Work instructions -> Every line from the one with "Where should I click to: Collapse" to the end of the listing below must be printed exactly, with no other text and no pictures.
Listed entries START
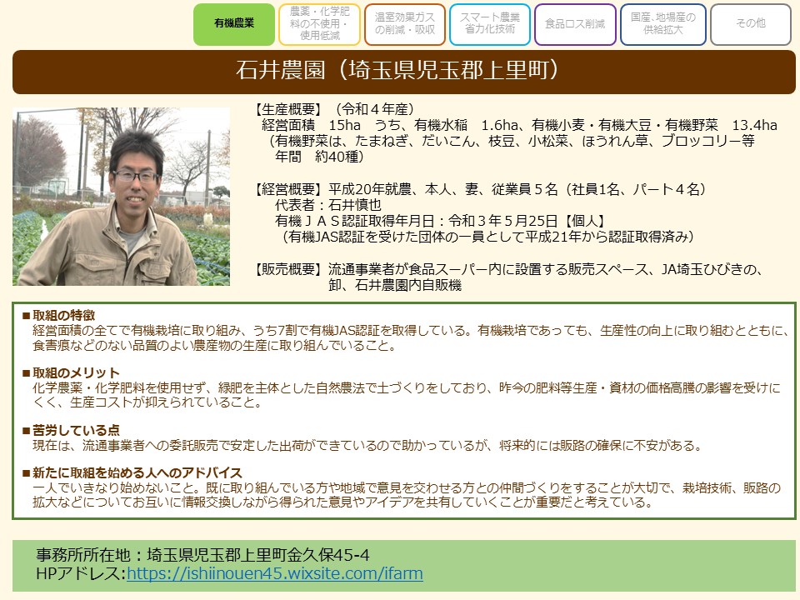
Task: Select 国産、地場産の供給拡大 tab
Action: pyautogui.click(x=663, y=24)
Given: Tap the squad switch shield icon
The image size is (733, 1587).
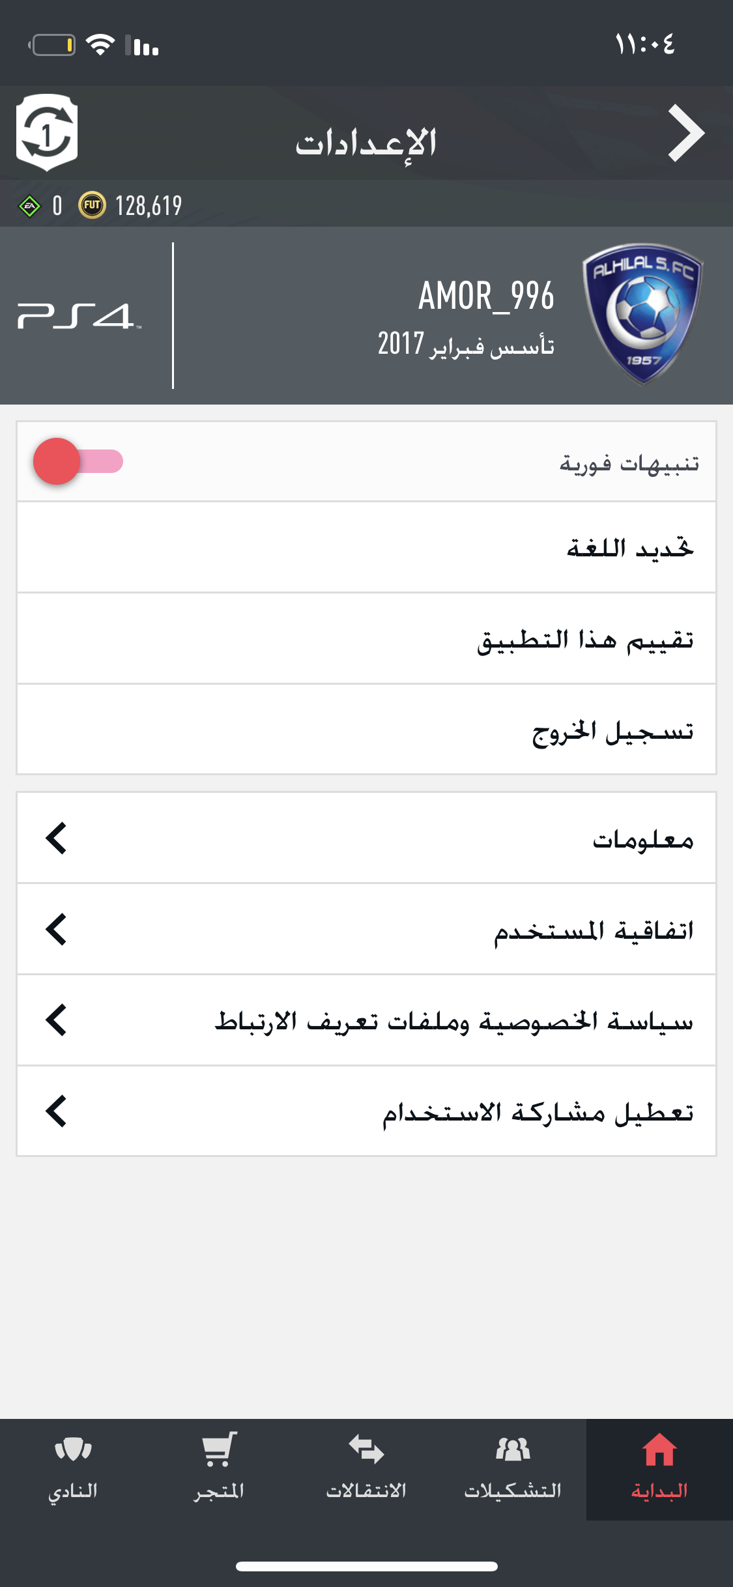Looking at the screenshot, I should tap(47, 133).
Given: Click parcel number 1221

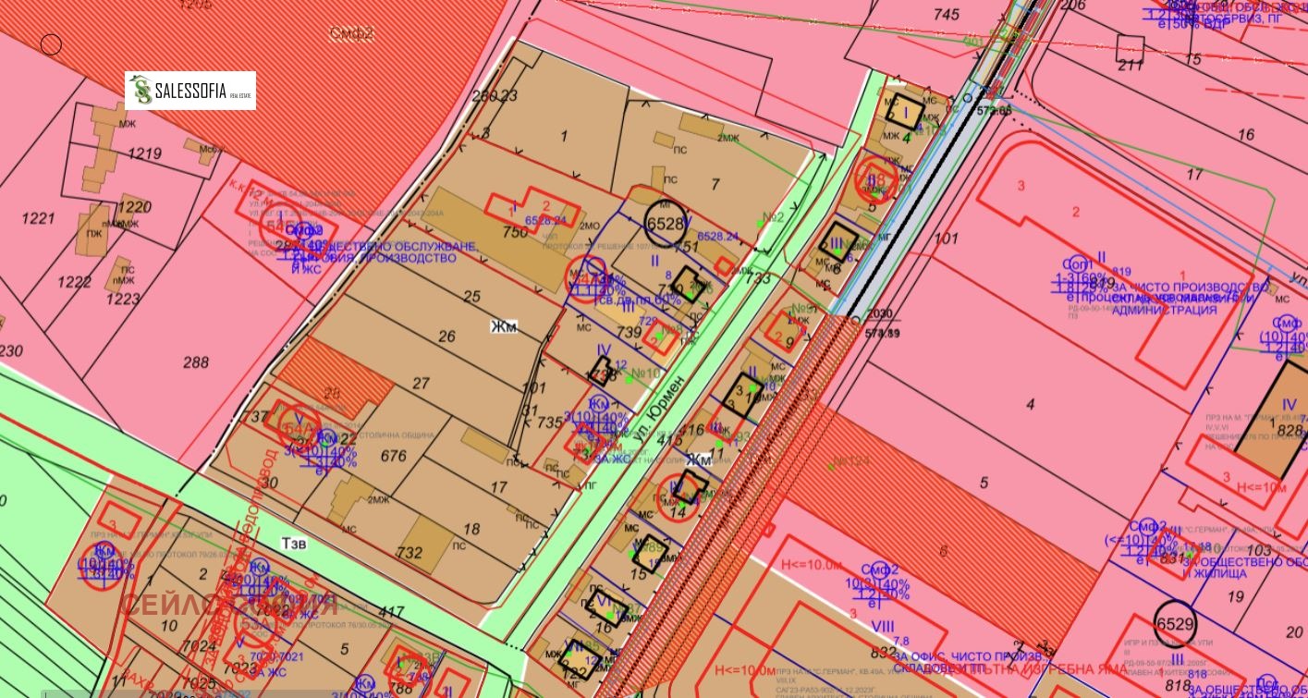Looking at the screenshot, I should (39, 218).
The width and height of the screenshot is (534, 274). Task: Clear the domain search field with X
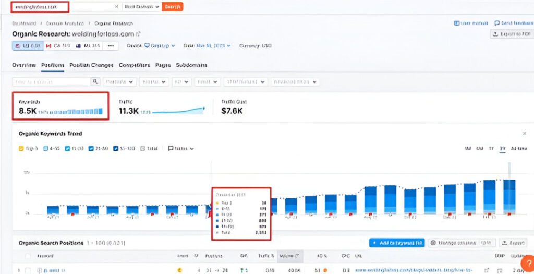tap(116, 7)
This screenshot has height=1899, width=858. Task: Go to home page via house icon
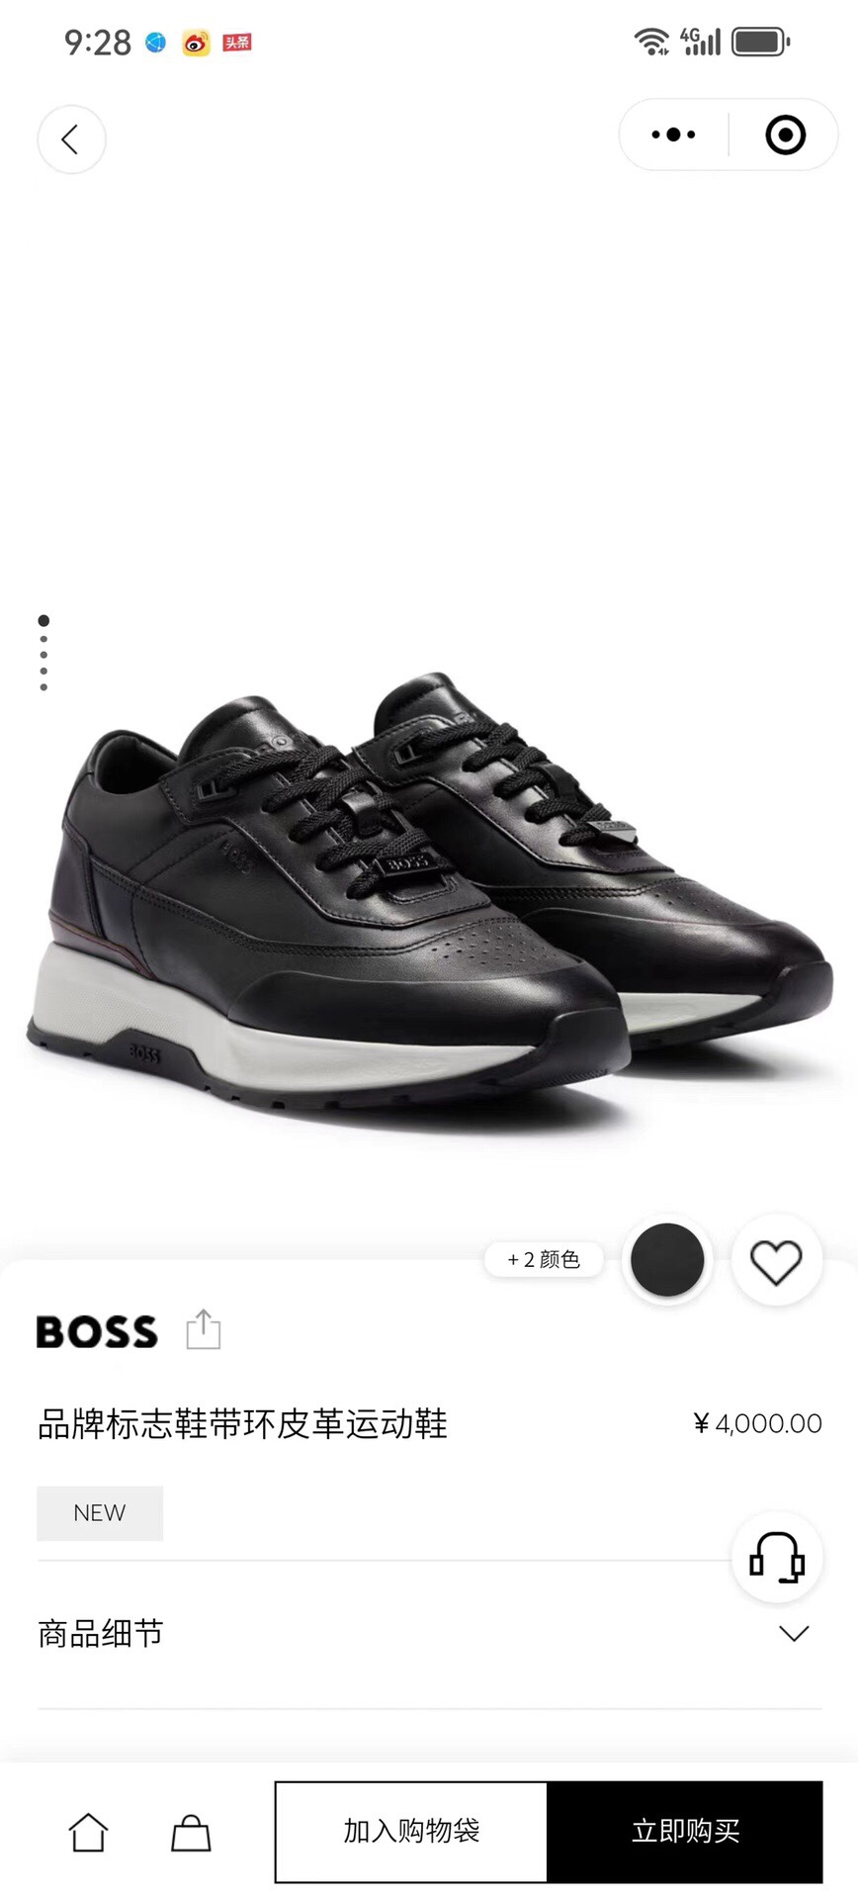coord(88,1832)
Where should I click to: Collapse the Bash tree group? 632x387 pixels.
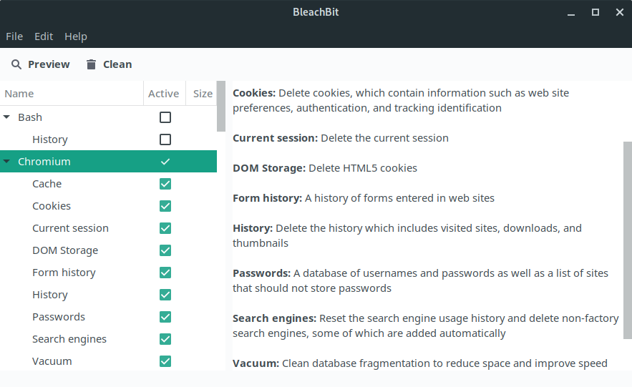[6, 117]
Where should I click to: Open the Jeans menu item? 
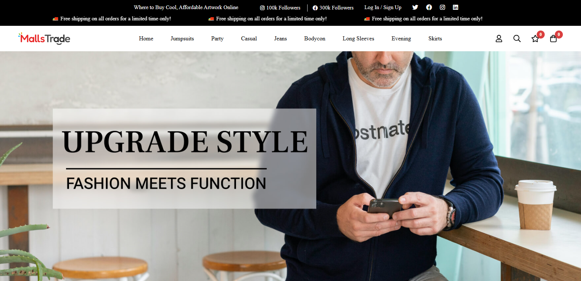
Listed entries END
Exercise answer ->
Where should I click to: Collapse the Bash tree group? 632x387 pixels.
[6, 117]
Where should I click to: Open the Jeans menu item? 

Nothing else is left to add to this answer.